Selected excerpt =
= = =

Clearly, it’s “Use Up the CSA Bounty Week” here at Chez Recessionista, and in keeping with the theme, tonight I threw together a new dish. Forget pasta primavera, that celebration of spring! Tonight, we welcomed in pasta otoño, a celebration of autumn goodness!
Instead of squash and other warm-weather goodies, I sliced two baby eggplants, cut some green beans into one-inch lengths, and washed some final yellow cherry tomatoes from today’s farmer’s market. I mixed the veggies with a sauce concocted with milk, flour, butter, and spices – and a touch of red-wine vinegar for taste – and added some diced Boca chik’n patties for some additional protein. I tossed the rotini pasta into the saucepan, and voila! Pasta otoño!
And it was so good. It was lacking a little tiny bit because of our sudden salt shortage (OK, it wasn’t quite “sudden” – I just forgot to pick up a new salt shaker at the grocery store!), but we hardly noticed. The creaminess really brought out the flavors in the eggplant, beans, and tomatoes! And though this dish has its roots in a standard primavera, it adapted beautifully to a more autumnal feel. Next time, I may add some nutmeg to the mix, just to augment the mood.

= = =

Exercise instructions =
a - In the pasta otoño post, what kind of pasta went into the saucepan?
b - Write the next part of the pasta otoño post, picking up after its final sentence.

= = =

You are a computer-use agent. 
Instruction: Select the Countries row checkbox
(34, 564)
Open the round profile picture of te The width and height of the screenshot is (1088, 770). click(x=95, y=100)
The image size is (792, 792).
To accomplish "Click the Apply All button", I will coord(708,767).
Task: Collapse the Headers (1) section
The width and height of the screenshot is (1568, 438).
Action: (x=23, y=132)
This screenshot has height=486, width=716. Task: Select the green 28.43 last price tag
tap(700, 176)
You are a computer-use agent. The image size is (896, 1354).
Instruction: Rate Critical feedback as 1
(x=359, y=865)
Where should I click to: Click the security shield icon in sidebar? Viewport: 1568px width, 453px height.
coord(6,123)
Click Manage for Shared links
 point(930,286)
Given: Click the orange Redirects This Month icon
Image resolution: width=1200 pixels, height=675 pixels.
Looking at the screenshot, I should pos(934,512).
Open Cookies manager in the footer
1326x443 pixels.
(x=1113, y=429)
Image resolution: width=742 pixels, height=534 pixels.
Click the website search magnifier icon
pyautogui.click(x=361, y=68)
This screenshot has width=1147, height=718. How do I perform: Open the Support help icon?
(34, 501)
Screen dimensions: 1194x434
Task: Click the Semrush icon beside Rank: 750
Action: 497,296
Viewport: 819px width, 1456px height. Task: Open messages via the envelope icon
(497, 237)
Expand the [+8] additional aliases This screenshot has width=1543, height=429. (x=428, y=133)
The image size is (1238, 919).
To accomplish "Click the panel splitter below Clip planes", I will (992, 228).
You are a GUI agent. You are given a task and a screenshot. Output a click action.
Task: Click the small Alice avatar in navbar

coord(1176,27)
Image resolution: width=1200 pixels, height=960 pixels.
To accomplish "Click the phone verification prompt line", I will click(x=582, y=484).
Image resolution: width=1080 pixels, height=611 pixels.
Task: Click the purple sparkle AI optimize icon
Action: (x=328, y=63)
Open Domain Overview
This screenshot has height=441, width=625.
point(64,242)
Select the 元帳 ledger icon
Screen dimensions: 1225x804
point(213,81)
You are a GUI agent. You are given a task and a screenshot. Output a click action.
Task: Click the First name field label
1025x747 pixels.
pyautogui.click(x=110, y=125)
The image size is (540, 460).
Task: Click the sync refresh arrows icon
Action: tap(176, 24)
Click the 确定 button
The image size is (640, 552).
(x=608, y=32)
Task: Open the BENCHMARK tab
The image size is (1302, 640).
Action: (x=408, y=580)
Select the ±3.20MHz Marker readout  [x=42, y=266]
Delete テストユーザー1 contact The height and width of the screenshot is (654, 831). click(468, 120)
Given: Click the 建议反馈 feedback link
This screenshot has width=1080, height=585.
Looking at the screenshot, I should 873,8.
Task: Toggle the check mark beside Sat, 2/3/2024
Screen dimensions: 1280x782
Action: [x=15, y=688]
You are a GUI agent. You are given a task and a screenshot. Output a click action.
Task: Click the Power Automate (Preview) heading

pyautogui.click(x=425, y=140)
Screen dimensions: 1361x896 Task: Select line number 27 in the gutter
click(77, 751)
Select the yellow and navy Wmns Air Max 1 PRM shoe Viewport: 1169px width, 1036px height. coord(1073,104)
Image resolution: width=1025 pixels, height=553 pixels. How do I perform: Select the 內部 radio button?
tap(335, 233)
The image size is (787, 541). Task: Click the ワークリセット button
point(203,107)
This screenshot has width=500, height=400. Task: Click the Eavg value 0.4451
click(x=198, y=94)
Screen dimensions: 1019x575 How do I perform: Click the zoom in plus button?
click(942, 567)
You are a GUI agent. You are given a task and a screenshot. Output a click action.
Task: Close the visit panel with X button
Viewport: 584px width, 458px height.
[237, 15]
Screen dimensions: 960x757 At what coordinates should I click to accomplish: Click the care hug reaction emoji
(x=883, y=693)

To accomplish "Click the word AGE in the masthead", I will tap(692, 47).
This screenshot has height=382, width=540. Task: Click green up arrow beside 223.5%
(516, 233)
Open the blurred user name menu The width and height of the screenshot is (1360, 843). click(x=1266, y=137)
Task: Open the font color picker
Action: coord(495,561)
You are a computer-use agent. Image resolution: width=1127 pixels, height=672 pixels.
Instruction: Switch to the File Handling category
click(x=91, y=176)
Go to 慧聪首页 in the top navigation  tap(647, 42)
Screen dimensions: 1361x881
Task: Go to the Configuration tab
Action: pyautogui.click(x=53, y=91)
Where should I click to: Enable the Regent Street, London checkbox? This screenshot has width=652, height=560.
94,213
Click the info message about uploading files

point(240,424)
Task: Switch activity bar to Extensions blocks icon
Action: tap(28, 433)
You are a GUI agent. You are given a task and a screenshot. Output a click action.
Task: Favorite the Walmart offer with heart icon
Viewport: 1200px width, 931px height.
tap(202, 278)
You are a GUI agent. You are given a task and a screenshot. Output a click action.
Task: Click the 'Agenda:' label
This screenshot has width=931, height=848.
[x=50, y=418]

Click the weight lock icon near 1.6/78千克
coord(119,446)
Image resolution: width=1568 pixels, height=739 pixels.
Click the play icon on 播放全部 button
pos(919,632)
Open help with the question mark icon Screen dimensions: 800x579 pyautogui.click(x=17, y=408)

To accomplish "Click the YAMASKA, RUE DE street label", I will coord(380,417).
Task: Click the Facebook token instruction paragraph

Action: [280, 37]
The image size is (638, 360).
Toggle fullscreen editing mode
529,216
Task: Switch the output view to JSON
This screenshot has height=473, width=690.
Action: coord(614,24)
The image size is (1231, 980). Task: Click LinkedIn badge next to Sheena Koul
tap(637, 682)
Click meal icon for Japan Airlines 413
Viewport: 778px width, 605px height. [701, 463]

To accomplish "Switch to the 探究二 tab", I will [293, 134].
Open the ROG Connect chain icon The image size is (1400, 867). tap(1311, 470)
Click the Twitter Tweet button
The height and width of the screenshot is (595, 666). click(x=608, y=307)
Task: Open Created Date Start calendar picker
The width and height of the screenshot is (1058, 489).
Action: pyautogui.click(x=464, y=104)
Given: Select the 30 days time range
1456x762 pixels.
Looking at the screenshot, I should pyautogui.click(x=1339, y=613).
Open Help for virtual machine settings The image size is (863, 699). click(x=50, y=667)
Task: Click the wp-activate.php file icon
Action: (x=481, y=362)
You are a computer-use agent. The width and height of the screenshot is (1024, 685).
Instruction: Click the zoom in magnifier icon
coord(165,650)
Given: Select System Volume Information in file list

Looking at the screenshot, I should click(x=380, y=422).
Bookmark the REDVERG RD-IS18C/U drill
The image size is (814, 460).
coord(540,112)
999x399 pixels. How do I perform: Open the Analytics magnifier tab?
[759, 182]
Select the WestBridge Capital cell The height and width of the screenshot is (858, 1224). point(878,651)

= = =

Written responses =
a - Rotini.

b -
So, in short, this dish was a success. I can always tell the recipe has gone over well when LeeLee requests it again before the dishes have even been cleared from the table! Suffice it to say, we’ll be doing this one again. LeeLee has requested the addition of Tofurky sausage links next time. I think we can manage that!
The stats:
Rotini: $1.00 ($0.50/person)
Eggplant: Prepaid.
Green beans: Prepaid.
Chik’n patties: $3.50/four ($0.88/person)
Tomatoes: $3.00 ($1.50/person)
Silk: $2.39 ($0.80/person)
GRAND TOTAL: $9.89 … or $3.68 per person.